=== Section Start ===

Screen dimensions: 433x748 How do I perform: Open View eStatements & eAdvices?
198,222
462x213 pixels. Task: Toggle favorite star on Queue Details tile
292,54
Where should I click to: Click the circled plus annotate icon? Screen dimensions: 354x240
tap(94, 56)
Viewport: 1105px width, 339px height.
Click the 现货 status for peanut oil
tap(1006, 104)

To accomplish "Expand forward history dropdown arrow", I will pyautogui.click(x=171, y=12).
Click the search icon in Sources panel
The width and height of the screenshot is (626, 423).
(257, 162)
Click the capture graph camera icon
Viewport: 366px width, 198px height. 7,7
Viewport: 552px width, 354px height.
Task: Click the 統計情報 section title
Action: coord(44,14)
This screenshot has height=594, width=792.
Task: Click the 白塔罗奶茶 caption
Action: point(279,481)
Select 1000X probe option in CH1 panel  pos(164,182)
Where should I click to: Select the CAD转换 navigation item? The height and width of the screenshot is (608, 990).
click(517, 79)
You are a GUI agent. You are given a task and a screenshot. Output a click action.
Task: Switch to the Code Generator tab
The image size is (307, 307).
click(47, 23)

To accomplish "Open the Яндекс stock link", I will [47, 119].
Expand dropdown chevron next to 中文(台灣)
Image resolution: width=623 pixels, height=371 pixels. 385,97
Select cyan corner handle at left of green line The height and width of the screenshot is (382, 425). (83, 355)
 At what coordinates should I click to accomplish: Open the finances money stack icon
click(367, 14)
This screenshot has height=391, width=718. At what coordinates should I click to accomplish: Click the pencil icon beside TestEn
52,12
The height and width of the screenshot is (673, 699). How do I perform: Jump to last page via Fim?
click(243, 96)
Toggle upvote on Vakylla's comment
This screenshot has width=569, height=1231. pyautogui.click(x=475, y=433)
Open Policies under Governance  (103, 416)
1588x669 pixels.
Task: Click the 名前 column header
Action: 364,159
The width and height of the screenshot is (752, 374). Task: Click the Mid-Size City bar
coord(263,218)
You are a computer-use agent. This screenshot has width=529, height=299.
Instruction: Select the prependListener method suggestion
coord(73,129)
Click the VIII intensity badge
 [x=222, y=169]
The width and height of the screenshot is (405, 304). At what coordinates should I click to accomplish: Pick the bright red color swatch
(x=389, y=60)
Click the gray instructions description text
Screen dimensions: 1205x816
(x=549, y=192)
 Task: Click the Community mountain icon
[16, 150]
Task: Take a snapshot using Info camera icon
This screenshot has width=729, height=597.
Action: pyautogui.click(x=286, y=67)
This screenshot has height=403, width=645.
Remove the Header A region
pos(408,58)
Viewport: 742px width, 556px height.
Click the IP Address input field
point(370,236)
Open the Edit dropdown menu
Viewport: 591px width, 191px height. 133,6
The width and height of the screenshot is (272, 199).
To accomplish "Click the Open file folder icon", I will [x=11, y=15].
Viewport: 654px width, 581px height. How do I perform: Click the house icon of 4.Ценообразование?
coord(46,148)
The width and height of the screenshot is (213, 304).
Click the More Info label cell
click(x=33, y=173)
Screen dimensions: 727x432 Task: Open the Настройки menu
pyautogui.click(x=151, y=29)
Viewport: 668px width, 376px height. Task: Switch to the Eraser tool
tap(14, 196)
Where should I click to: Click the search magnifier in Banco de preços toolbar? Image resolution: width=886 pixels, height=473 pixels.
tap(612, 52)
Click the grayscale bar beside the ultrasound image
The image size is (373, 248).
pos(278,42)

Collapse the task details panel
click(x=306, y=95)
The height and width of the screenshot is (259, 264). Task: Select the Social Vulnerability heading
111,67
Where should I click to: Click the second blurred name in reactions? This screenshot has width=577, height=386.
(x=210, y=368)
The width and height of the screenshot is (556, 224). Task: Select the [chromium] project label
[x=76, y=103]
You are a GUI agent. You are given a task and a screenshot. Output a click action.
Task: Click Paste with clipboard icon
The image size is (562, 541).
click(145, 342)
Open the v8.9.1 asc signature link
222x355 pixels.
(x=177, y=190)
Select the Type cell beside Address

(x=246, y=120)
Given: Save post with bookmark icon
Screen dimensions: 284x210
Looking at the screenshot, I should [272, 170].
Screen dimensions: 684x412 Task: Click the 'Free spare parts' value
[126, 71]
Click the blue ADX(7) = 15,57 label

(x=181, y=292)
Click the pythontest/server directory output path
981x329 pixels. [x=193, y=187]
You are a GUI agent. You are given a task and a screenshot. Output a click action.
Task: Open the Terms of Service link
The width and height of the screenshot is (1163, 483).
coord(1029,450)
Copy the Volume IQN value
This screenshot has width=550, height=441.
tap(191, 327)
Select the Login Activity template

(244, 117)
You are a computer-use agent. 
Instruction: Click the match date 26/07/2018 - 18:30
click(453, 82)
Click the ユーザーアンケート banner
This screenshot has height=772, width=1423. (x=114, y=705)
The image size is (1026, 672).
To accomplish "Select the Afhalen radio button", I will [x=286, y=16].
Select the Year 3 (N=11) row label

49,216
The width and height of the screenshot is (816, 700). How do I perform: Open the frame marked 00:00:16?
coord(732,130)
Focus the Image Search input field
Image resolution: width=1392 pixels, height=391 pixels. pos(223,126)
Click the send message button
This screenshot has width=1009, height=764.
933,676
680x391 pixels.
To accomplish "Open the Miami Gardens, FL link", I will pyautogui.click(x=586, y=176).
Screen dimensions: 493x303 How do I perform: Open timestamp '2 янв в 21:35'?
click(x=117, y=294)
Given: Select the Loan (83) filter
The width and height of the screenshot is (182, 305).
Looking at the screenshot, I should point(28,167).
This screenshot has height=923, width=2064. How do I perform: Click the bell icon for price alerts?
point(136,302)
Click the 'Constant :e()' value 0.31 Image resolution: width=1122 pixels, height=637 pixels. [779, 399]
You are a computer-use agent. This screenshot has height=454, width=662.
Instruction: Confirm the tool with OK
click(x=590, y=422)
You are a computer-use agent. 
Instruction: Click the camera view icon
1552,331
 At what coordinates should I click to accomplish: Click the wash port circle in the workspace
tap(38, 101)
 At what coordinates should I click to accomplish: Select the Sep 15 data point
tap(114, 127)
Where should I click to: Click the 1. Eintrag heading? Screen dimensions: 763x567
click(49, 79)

=== Section End ===

* [What needs to be done] Pull each line containing "computer" from the records.

* [Response area]
You are a computer-use agent. This screenshot has width=529, height=299.
You are a computer-use agent. 
You are a computer-use agent. This screenshot has height=454, width=662.
You are a computer-use agent. 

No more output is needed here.